According to Indian philosophy, the aim of the individual should be to search for the divine within, and the practice of Yoga is designed to help achieve this aim. The Yoga Sutras (sometimes called The Yoga of Eight Limbs or Astanga Yoga), written by the sage Patanjali around the third century BC, covers all the branches of Yoga, most of them meditative. Over the centuries, several overlapping paths of Yoga developed. The most practical branch of Yoga, and therefore the one that many people living in the West have found most accessible, is Hatha Yoga, the Yoga of willpower. The exercises described here are taken from this branch of Yoga.
A form of Raja Yoga (described as the Yoga of physical and mental control), Hatha Yoga focuses on postures (Asanas), breathing techniques (Pranayama) and meditation (Dhyana). Through these techniques, Hatha Yoga aims to clear the pathways and centres of energy in the body. With regular practice of the Asanas and yogic breathing, the individual can develop both physical and mental capabilities:and circulation are improved; the muscles are toned; tension is released; and the mind becomes clearer and more focused. Yoga practice also benefits a range of ailments, including back pain, respiratory disorders and digestive complaints. It can relieve stress and also helps in the management of hypertension (high blood pressure), heart conditions, asthma and non-insulin dependent diabetes.

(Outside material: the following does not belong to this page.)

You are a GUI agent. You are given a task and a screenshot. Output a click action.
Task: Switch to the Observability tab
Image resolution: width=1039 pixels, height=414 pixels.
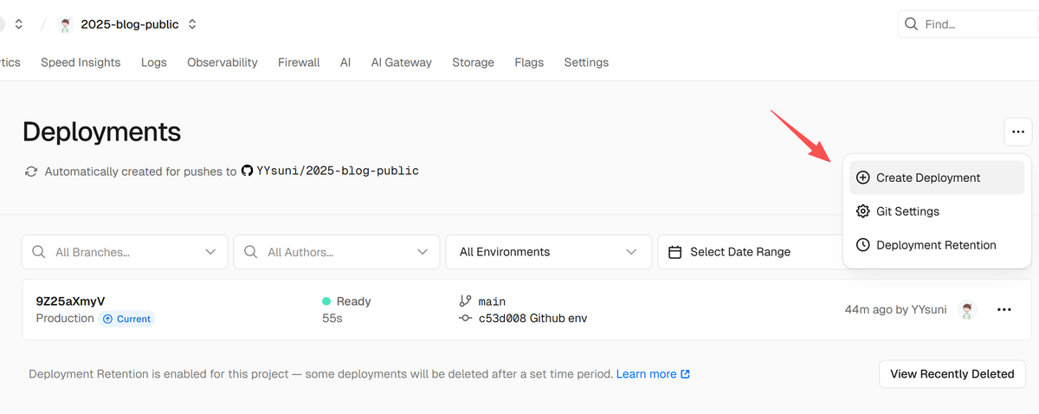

Because purification of the physical body encourages purity of mind, Hatha Yoga also incorporates various purification or cleansing techniques called Shad Kriyas.
Traditionally, the Asanas (from the Sanskrit word meaning ‘steady pose’) were said to number 840,000 and to correspond to the full range and potential of human movement. There are some 80 major Asanas, about 20 of which are commonly practised. The Asanas incorporate standing, kneeling, sitting and lying poses that work on the spine, internal organs, limbs and various pressure points around the body (in a similar way to acupuncture). Commitment and hard work are required to attain mastery of the classic Asanas, which should be carried out with what is described as ‘mindfulness’, or whole-hearted attention, so that body and mind work as one.

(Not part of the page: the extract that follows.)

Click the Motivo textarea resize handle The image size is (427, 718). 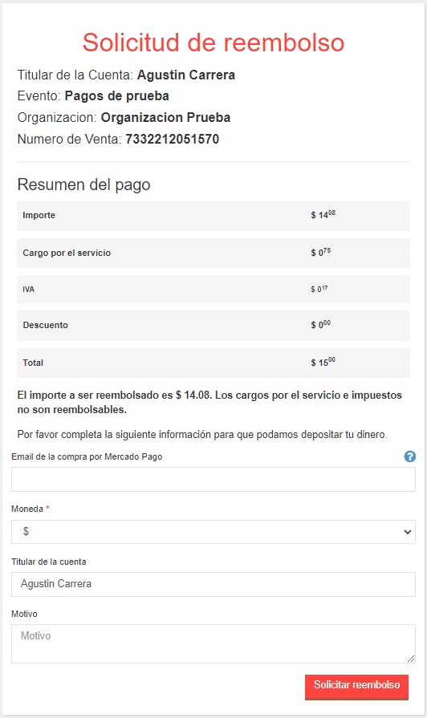(x=410, y=659)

Hatha Yoga uses yogic breathing techniques called Pranayama to help still the mind and cleanse the physical body. Prana is the universal lifeforce or energy – known as Qi in Chinese exercise disciplines. Prana pervades the cosmos and is distilled from the air and distributed around the body via the breath. According to the Yogis (Indian ascetics who practise Yoga), air is our most important food. Learning to control and channel the life-breath opens the gateway to spiritual knowledge. The newcomer to Yoga is taught to pay particular attention to breathing and to breathe deeply in a way that supplies abundant oxygen for circulation throughout the body.
We start out in life breathing correctly from the. However, before long we learn to constrict the respiratory muscles so that breathing becomes shallow and restricted, resulting in less oxygen being distributed throughout the body. Having learned incorrect breathing habits, we often continue this way of breathing throughout our adult lives.
Many Asanas encourage correct – that is, deep – breathing simply because stretching lifts tension from the chest, diaphragm and abdomen. This smooth, deep breathing in-creases vitality, relaxes the body, enhances concentration and clarity of thought, and improves the ability to respond to complex problems without becoming stressed. It is thought to have far-reaching benefits, such as curing insomnia, reducing headaches and even helping people to lose weight, stop smoking and improve their sex lives.
Dhyana, or meditation, is an important part of Hatha Yoga. It is not essential, particularly for beginners, but many people find that it is a natural progression to make once they have become competent in the Asanas and yogic breathing techniques. The human mind is constantly active, moving from one thought to another. Meditation steadies and focuses the mind, bringing deep relaxation to both mind and body. Regular meditation can improve concentration levels and help relieve stress. It is thought that meditation may even slow down the rate of decay in brain cells so that the mind stays active and learning powers remain undiminished in old age. Meditation may also improve physical health. Research conducted in the US found that people over 40 who meditated regularly visited a healthcare practitioner 74 per cent less often than people who did not meditate.
Meditation can be practised while sitting in a cross-legged position. Brief meditation sessions are often included in Yoga classes after practising the Asanas.
Hatha Yoga specifies various purification techniques known as Shad Kriyas. These cleanse the stomach, colon, respiratory system, nasal passages and eyes. Some of the techniques are alarming to Westerners. A technique known as Dhauti, for example, is used to cleanse the oesophagus and stomach. It involves swallowing a long strip of wet cloth (which has been soaked in a dilute salt-water solution) while holding on to one end. The cloth sits in the stomach for 15 minutes, where it absorbs bile, phlegm and impurities, then it is slowly pulled out again. An alternative to this involves self-induced vomiting by drinking salt water. These purification techniques are not considered necessary in Western Hatha Yoga. The only practices recommended are emptying the bladder and bowels, blowing the nose and washing the hands and face.